Dataset entries
______
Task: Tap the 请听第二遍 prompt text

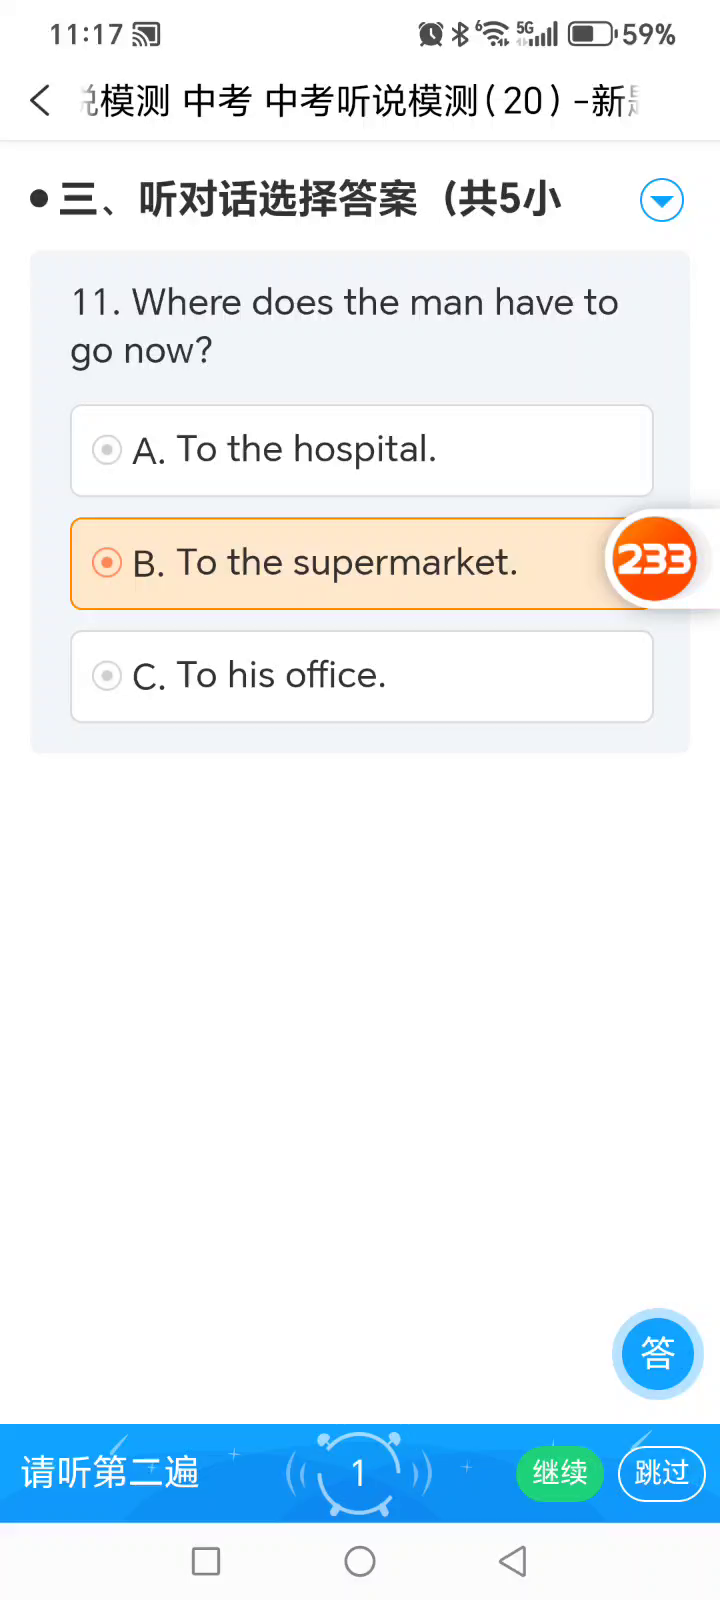Action: pos(110,1472)
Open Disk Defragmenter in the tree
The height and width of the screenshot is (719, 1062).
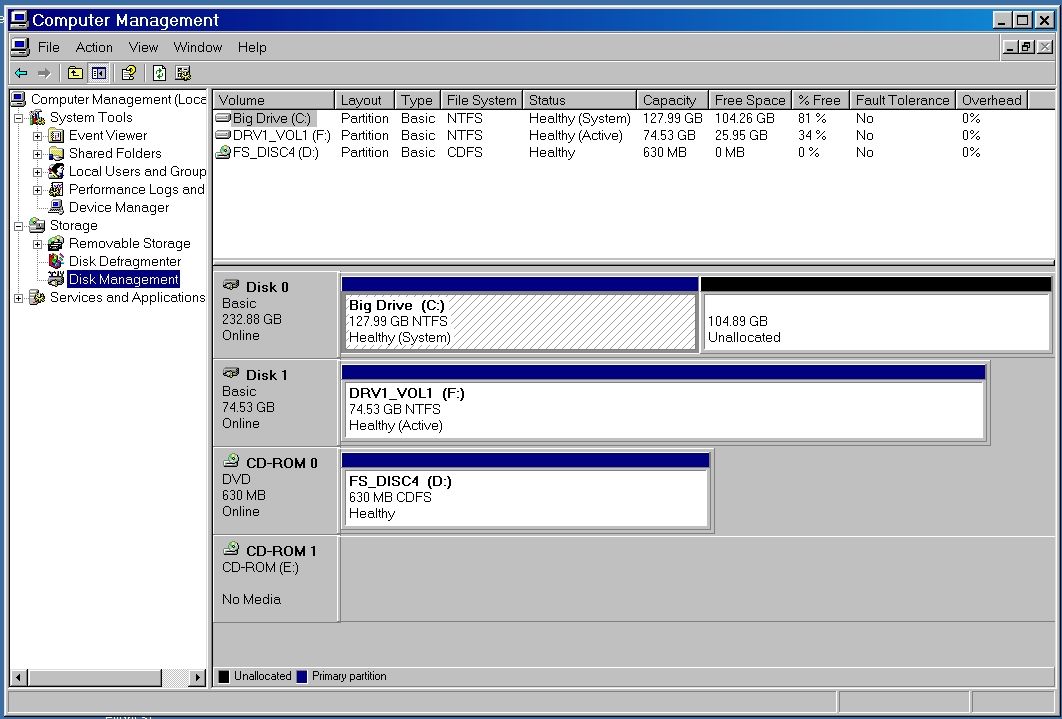[124, 261]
______
Your instructions: Copy every record exactly as written, leaving out the pictures.

Answer to the problem:
Task: Tap the 请听第二遍 prompt text

Action: pos(110,1472)
Open Disk Defragmenter in the tree
The height and width of the screenshot is (719, 1062).
[124, 261]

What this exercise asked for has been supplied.